Apple Inc. (AAPL) suffered its first sales decline in 13 years during its last quarter, and as a result, AAPL stock has since continued to fall to mark one of the worst periods of market capitalization losses in the company’s history.
The reason for this loss is its 13% decline in revenue last quarter, which illustrates just how quickly the problems have piled up for the world’s most valuable company.
However, things are not as bad as investors think for Apple. In fact, many of the beliefs regarding Apple’s sales decline last quarter are assumptions, and not considering the entire story. So with that I will say that these double-digit declines are no big concern for AAPL stock owners.
A Big Misconception About AAPL
At the epicenter of the investor’s problem with AAPL stock lies the notion that Apple is no longer growing. However, Apple’s growth rate right now is actually unchanged from the last four years.
For example, Apple grew total revenue by 9% in 2013 and 7% in 2014. Keep in mind that year-over-year revenue growth naturally declines as a company grows larger. Yet, in 2015, Apple grew a whopping 26% as it launched two devices (the iPhone 6 and 6 Plus), penetrated into new markets and the U.S. wireless industry adopted a new business strategy that allowed annual upgrades.
So, if you consider that revenue grew 26% last year and declined 13% in its last quarter, then the annualized growth rate for 2015 and 2016 has not really changed all that much from 2013 and 2014. Hence, the big growth-related losses that AAPL stock is realizing right now don’t actually apply.
That said, Apple could post a 13% sales decline all year and it would still maintain that same growth rate on a compound annualized basis because of the factors that caused 2015 to be so strong.
Fortunately, that is very unlikely to occur. Although the company’s latest products, iPhone SE and 9.7 inch iPad Pro, launched too late to have a material impact on Apple’s most recent quarter, AAPL will launch a new generation of iPhones later this year that are sure to catapult sales in comparison to this current year’s “S” refresh of the iPhone 6 and 6 Plus.
Things to be Bullish About
All things considered, one could argue that AAPL stock is better positioned today than it has been in many years. At 10x next year’s expected earnings per share, AAPL stock is at its cheapest point since late 2013.

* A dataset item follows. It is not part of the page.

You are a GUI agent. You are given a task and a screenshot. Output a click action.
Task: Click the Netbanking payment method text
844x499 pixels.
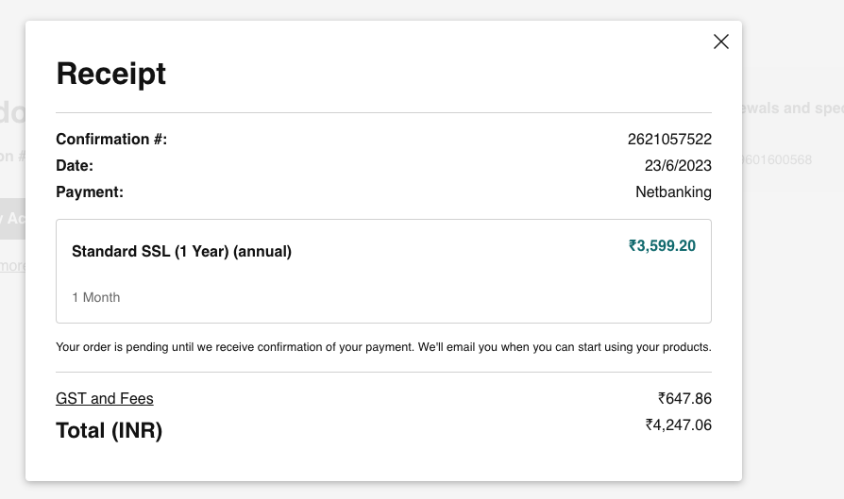coord(673,192)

Apple continues to grow on a compound annualized basis, with many bright spots to push AAPL stock higher long-term. For example, there might have been what seemed like weaknesses during Apple’s last quarter, but even during a tough comparable period last year, Apple’s Service revenue still grew 20% and sales in India skyrocketed 50%.
Keep in mind, India could be equivalent to China as a smartphone market, and that’s why Apple has made big investments to grow market share in the region. Currently, Apple has very little presence in India, but the fact that it grew so quickly suggests that its plan to grow market share is working.
With Services, investors have been demanding for years that Apple show innovation to create a revenue stream other than iPhones to drive the business forward. Services has become that business with $6 billion in revenue last quarter and 20% growth.
Best of all, most of the businesses like Apple Music, Apple Care, Apple Pay, iTunes and others are recurring revenue streams with high margins that monetize Apple’s leading ecosystem. This means Services can be highly valuable long-term, and should really standout towards the end of 2016 as the iPhone 7 rolls out and sparks year-over-year growth.
That said, China is a problem. It represented $12.5 billion in quarterly revenue, and sales declined 26%. The good news is that most of Apple’s China revenue up until this point came from China Mobile. The nation’s other two large telecom companies were not even approved for 4G use until late last year.
Therefore, as 4G networks are constructed, and AAPL products become more appealing to wireless customers excluding China Mobile, the declines in China should subside.
To conclude: Things are not as bad as they seem for Apple or AAPL stock, and investors should like both moving forward.
As of this writing, Brian Nichols was long Apple.